Uma “ferramenta de aproximação” utilizada por Priscilla, posteriormente usada por outros comandantes, foram as excursões, os passeios e as festas na favela. No Santa Marta, além da distribuição de presentes em datas festivas – como Natal, Dia das Crianças, Páscoa etc. –, Priscilla começou a organizar excursões para levar as crianças para shows no Maracanãzinho, para visitar o quartel do Bope e assistir, por exemplo, espetáculos em um circo na Quinta da Boa Vista. Por considerarem que parte da juventude já estava “perdida para o tráfico” (Leite e Machado Da Silva, 2013), os comandantes de UPPs preferiram, desde o início do projeto, investir mais na organização de atividades voltadas para o público infantil.
As atividades de aproximação eram realizadas prioritariamente com os idosos e, principalmente, com as crianças. A interação estabelecida entre alguns comandantes de UPPs, como Priscilla, e as crianças, assemelhava-se àquela que antes era estabelecida entre os “pequenos” e os “donos do morro”. Uma das primeiras atividades organizadas pela polícia logo após a ocupação da polícia foi a distribuição de presentes para as crianças da favela no Natal de 2008.
Assim como os traficantes faziam no passado, Priscilla, além de organizar a distribuição de presentes no Natal, também promovia festas ou atividades recreativas em outras datas comemorativas, como o dia do seu próprio aniversário. Em entrevista dada na Rádio Santa Marta em 2010, Priscilla contou que para celebrar seu aniversário organizou um passeio para levar as crianças da favela para visitarem o Bope. Na entrevista ela disse que “foi muito bom, foi um grande presente de aniversário que Deus me deu, passar o dia do meu aniversário com 200 crianças aqui do morro em um batalhão de polícia”.
A partir da realização dessas atividades e do estabelecimento de uma relação mais próxima com as crianças, comandantes como Priscilla acabaram tornando-se uma nova referência para as crianças do morro, que passam, por exemplo, a cantar para eles os mesmos funks que antes cantavam para o “chefe” do tráfico na favela, exaltando o poder de quem manda no morro.

TAREFA 1
Resuma o texto de origem em duas frases.

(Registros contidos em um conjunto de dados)
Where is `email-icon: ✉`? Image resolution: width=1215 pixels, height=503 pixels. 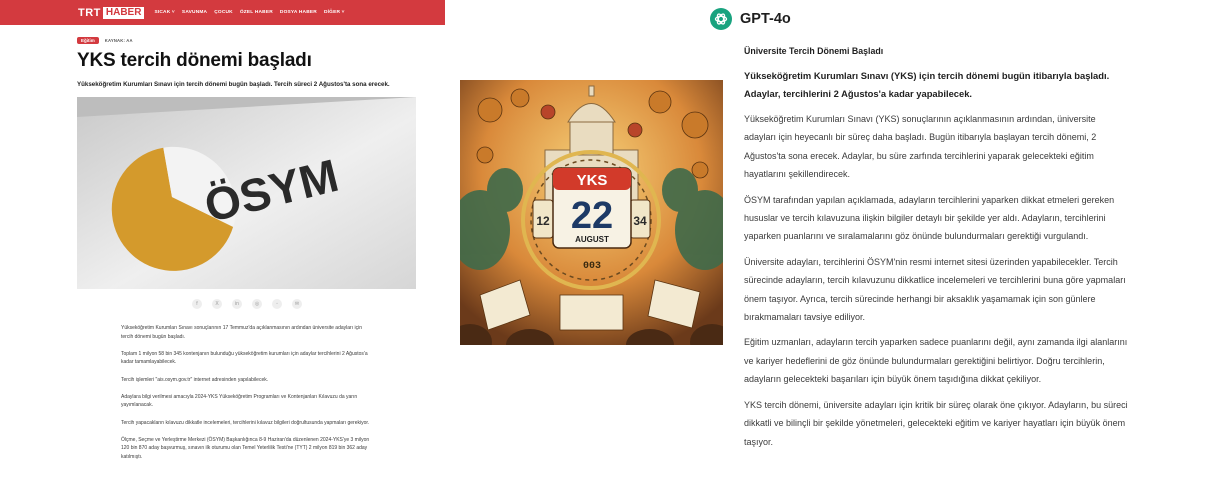
email-icon: ✉ is located at coordinates (297, 304).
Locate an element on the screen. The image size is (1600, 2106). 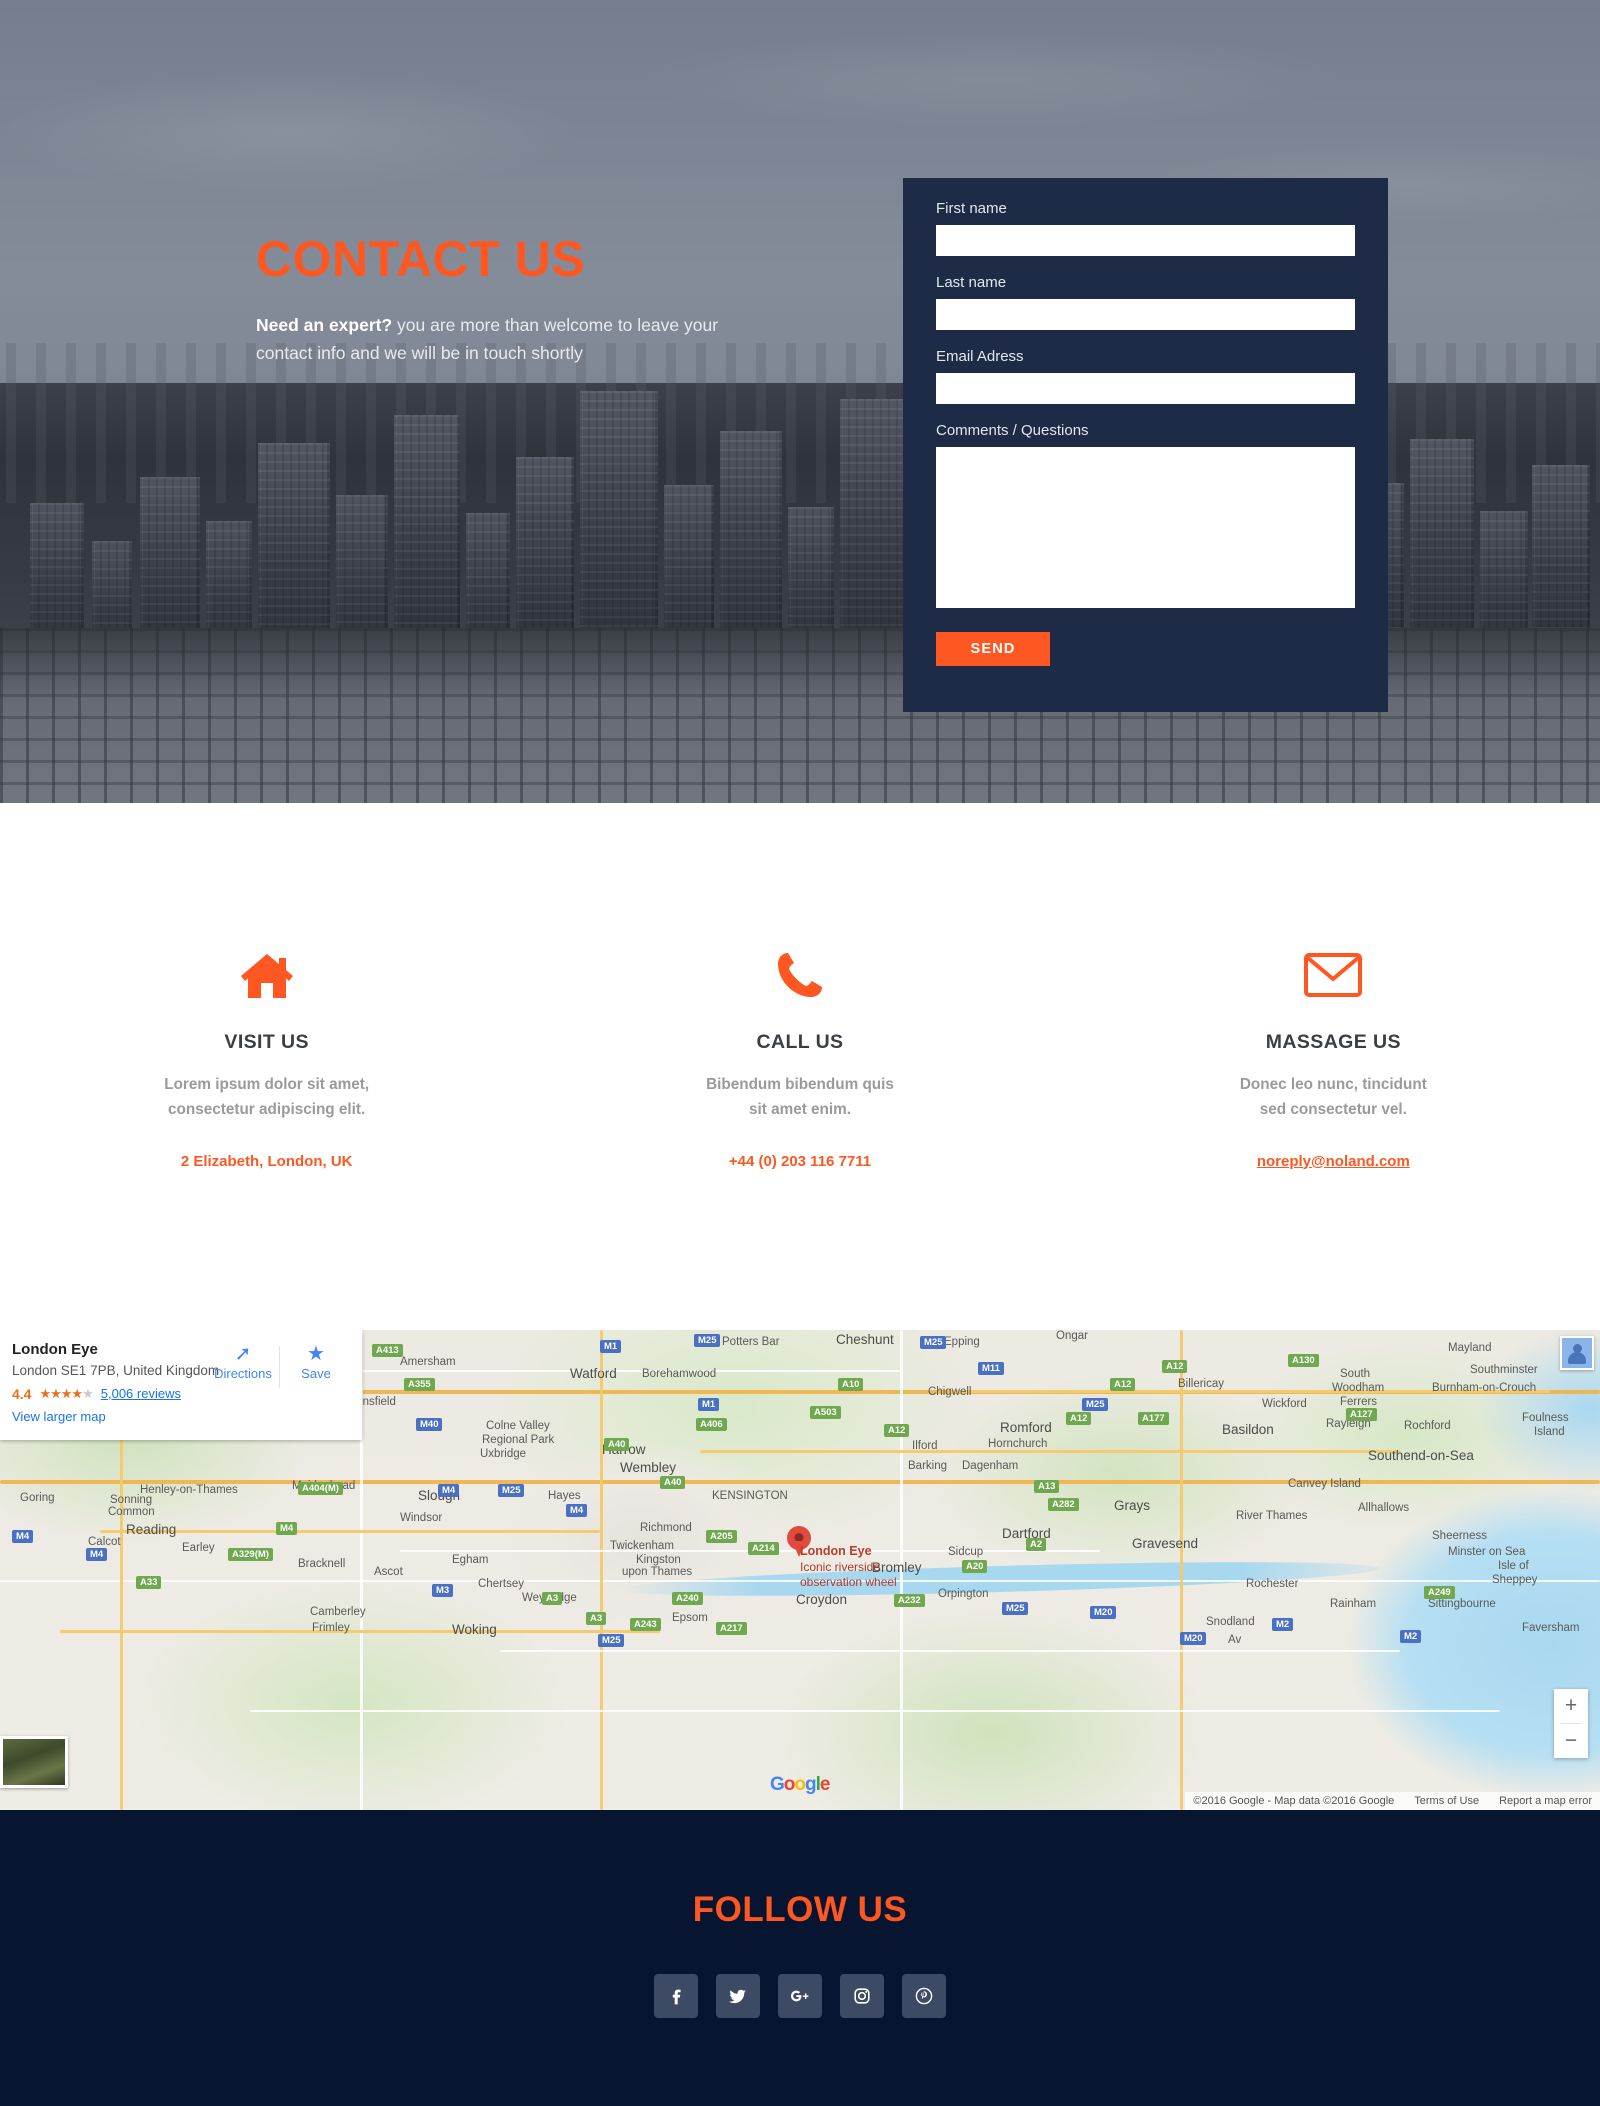
map-place-label: Grays is located at coordinates (1132, 1506).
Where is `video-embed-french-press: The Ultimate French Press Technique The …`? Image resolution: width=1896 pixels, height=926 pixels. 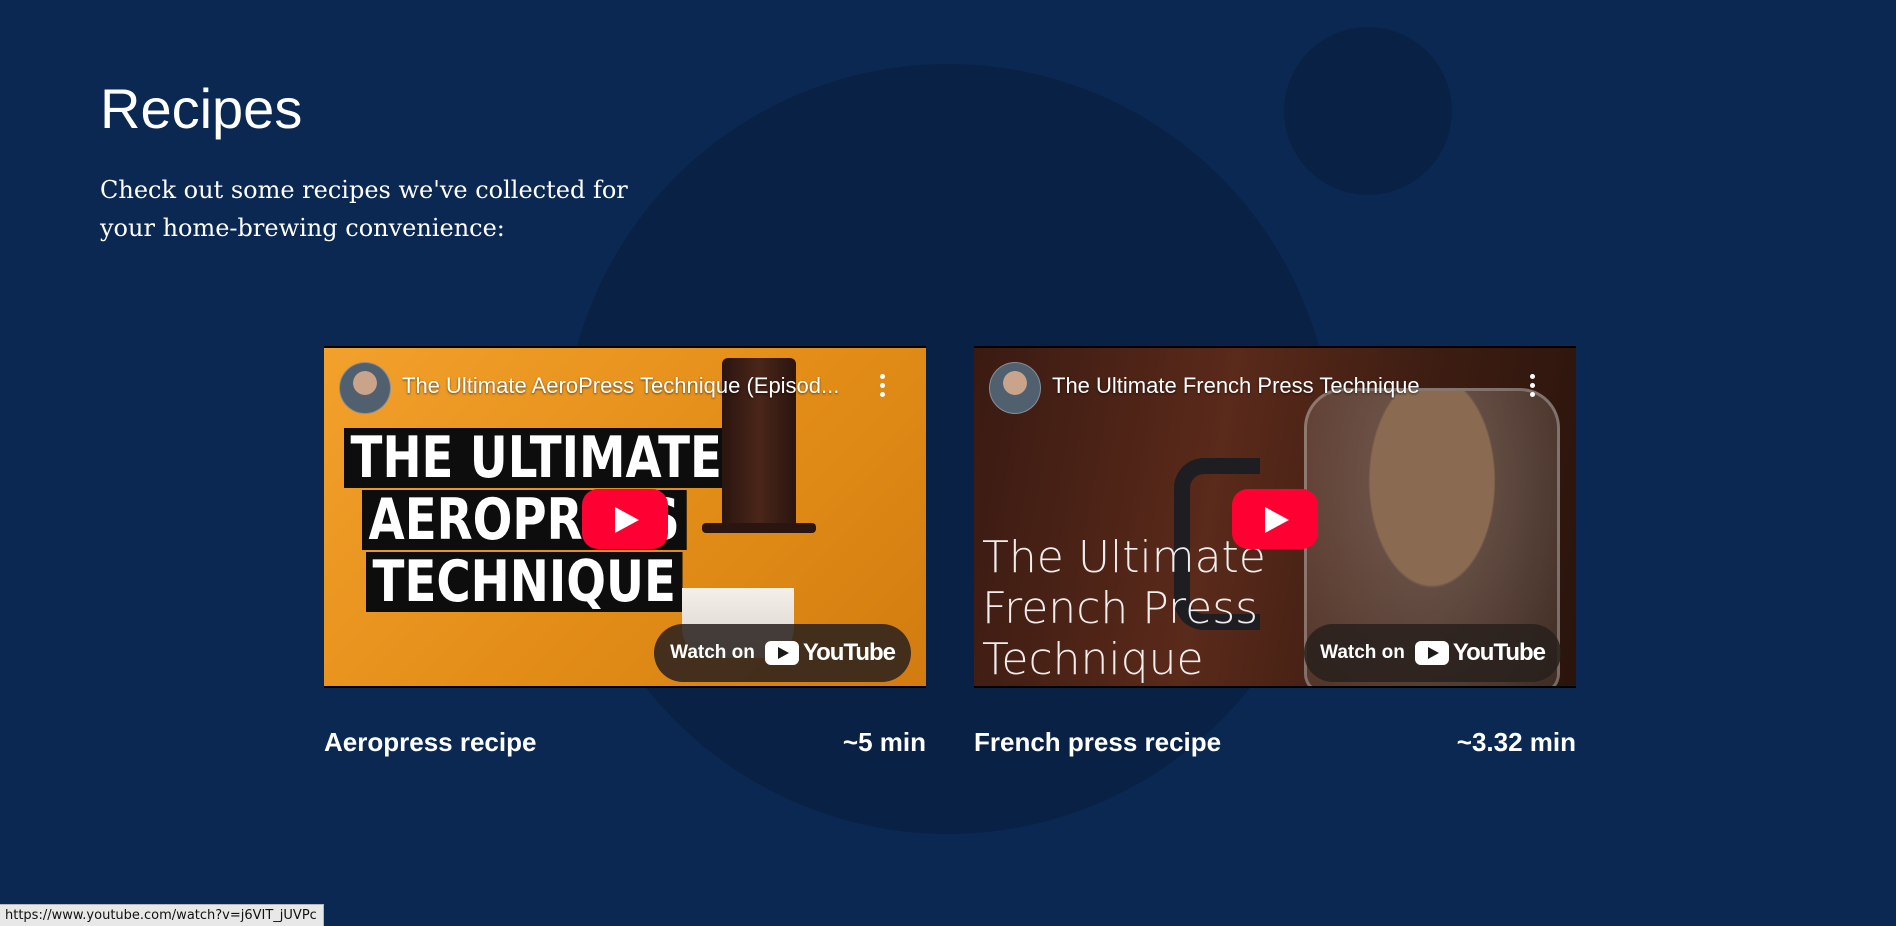
video-embed-french-press: The Ultimate French Press Technique The … is located at coordinates (1275, 517).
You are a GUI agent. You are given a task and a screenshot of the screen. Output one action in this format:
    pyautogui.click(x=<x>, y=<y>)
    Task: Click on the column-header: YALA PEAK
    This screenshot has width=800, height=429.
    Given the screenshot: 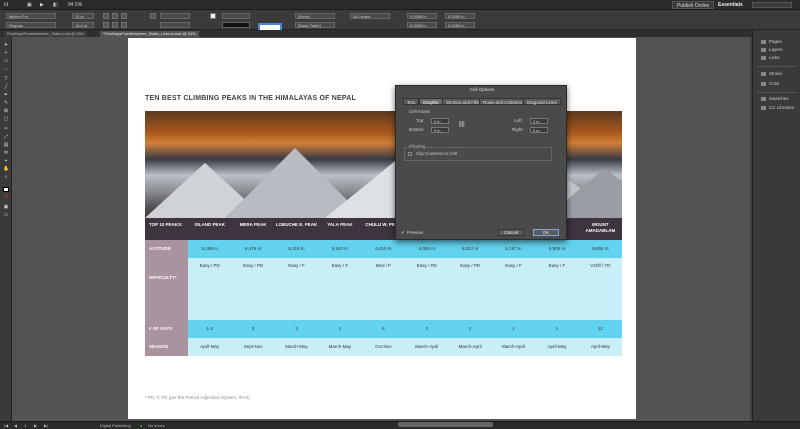 What is the action you would take?
    pyautogui.click(x=340, y=229)
    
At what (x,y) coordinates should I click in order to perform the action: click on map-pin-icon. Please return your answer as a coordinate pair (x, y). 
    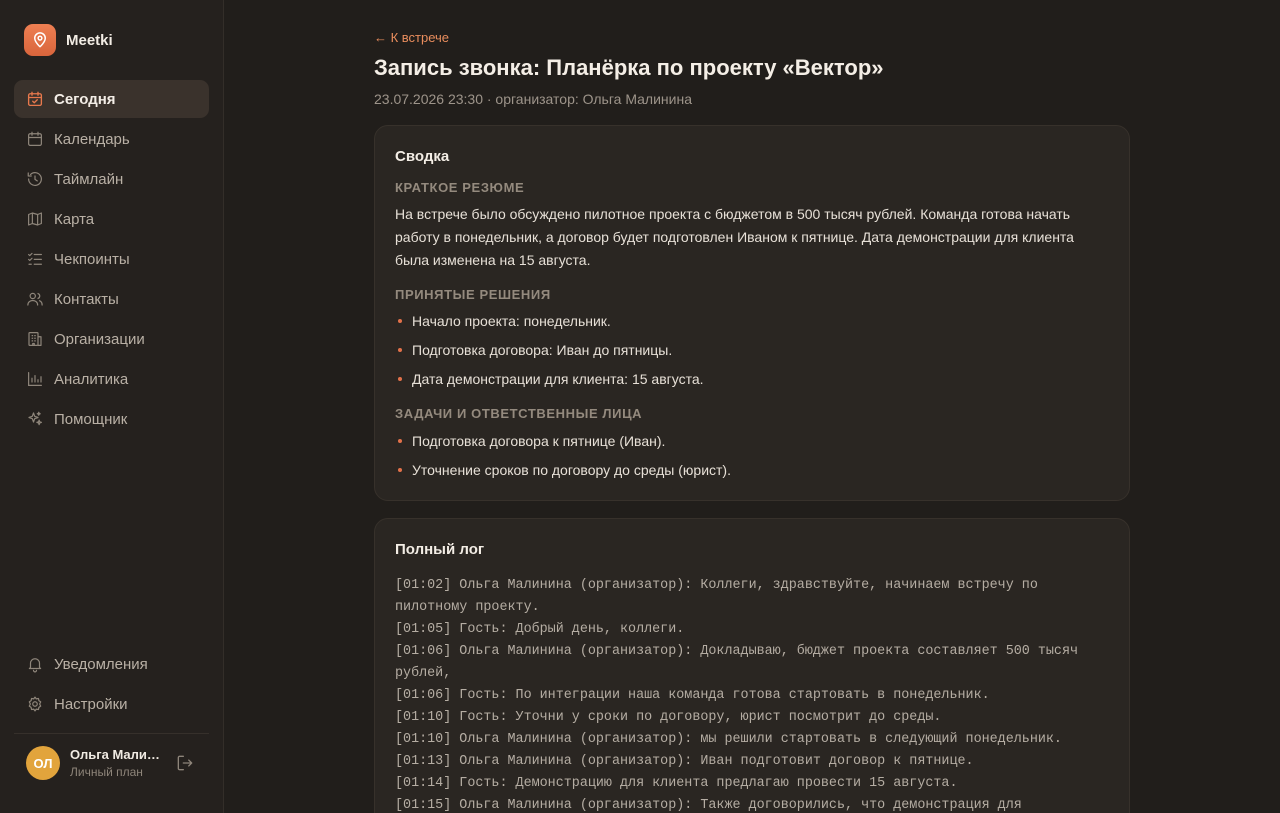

TAREFA 2
Reescreva como tabela Markdown, com as colunas Número e Conteúdo, o trecho dos registros que começa na linha que contém "Locate an element" e termina na linha que contém "map-place-label: Grays is", sem linhas em branco. Deixe as imagens fora da resposta.

SOLUÇÃO 1
No Santa Marta, comandantes de UPPs como Priscilla usaram excursões, passeios, festas e distribuição de presentes, dirigidos principalmente às crianças, como ferramenta de aproximação, assim como os traficantes faziam no passado. Com isso, esses comandantes tornaram-se uma nova referência para as crianças do morro, que passaram a cantar para eles os mesmos funks que antes cantavam para o chefe do tráfico.

SOLUÇÃO 2
| Número | Conteúdo |
|---|---|
| 1 | Locate an element on the screen. The image size is (1600, 2106).  |
| 2 | map-place-label: Grays is located at coordinates (1132, 1506). |